• Task prompt:
Which lines below hold the word "Rakuten"? Copy all of them.

• Extracted data entries:
BEGIN

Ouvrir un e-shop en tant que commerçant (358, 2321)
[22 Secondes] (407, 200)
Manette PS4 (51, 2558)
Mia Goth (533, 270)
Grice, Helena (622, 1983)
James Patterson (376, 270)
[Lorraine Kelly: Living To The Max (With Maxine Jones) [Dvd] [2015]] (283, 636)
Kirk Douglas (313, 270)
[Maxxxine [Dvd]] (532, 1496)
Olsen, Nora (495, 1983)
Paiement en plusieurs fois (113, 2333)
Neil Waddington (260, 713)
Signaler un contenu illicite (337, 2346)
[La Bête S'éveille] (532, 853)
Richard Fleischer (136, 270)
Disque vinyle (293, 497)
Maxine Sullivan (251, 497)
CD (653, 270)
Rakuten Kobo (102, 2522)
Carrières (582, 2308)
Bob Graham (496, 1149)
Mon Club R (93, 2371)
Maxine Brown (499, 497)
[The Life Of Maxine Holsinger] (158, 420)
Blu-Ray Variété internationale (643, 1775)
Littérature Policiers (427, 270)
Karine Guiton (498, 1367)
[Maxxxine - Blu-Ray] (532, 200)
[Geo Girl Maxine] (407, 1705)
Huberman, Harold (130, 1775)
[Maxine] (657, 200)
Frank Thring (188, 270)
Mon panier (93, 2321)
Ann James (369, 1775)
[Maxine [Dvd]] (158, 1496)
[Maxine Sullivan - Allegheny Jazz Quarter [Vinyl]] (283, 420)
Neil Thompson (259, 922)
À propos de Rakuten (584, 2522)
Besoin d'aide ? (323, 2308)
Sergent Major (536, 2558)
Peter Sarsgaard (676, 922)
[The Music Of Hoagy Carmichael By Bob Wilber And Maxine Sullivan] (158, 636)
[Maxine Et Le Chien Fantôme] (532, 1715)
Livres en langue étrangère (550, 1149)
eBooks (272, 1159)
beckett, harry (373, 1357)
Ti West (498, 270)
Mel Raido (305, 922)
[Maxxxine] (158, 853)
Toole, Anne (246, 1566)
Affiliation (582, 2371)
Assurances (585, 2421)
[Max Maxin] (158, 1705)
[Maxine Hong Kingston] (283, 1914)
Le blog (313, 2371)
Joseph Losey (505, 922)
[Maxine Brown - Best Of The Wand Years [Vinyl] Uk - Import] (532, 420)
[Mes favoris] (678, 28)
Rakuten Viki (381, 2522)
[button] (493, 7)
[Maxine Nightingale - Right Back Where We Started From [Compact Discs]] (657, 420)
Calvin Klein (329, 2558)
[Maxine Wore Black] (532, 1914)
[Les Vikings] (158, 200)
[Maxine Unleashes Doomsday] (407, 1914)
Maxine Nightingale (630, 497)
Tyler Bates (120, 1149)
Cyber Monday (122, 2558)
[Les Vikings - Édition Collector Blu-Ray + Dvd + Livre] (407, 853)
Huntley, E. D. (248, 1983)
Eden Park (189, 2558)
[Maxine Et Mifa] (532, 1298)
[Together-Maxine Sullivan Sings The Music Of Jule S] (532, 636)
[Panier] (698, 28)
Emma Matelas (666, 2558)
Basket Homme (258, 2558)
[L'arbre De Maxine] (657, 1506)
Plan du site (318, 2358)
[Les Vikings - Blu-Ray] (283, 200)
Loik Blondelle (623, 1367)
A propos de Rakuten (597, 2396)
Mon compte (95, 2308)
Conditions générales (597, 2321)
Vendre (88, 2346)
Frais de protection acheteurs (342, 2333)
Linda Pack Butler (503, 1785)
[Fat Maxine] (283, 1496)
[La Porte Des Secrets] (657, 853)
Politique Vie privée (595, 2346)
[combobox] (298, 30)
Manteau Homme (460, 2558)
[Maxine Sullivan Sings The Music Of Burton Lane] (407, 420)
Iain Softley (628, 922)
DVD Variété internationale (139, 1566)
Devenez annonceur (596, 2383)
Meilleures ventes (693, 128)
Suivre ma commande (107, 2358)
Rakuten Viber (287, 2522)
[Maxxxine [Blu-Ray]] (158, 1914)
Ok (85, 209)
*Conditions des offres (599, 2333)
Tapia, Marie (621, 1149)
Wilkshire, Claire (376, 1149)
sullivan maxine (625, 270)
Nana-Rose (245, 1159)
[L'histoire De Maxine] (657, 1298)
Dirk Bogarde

END

• Solution to this problem:
Rakuten Kobo (102, 2522)
À propos de Rakuten (584, 2522)
Rakuten Viki (381, 2522)
A propos de Rakuten (597, 2396)
Rakuten Viber (287, 2522)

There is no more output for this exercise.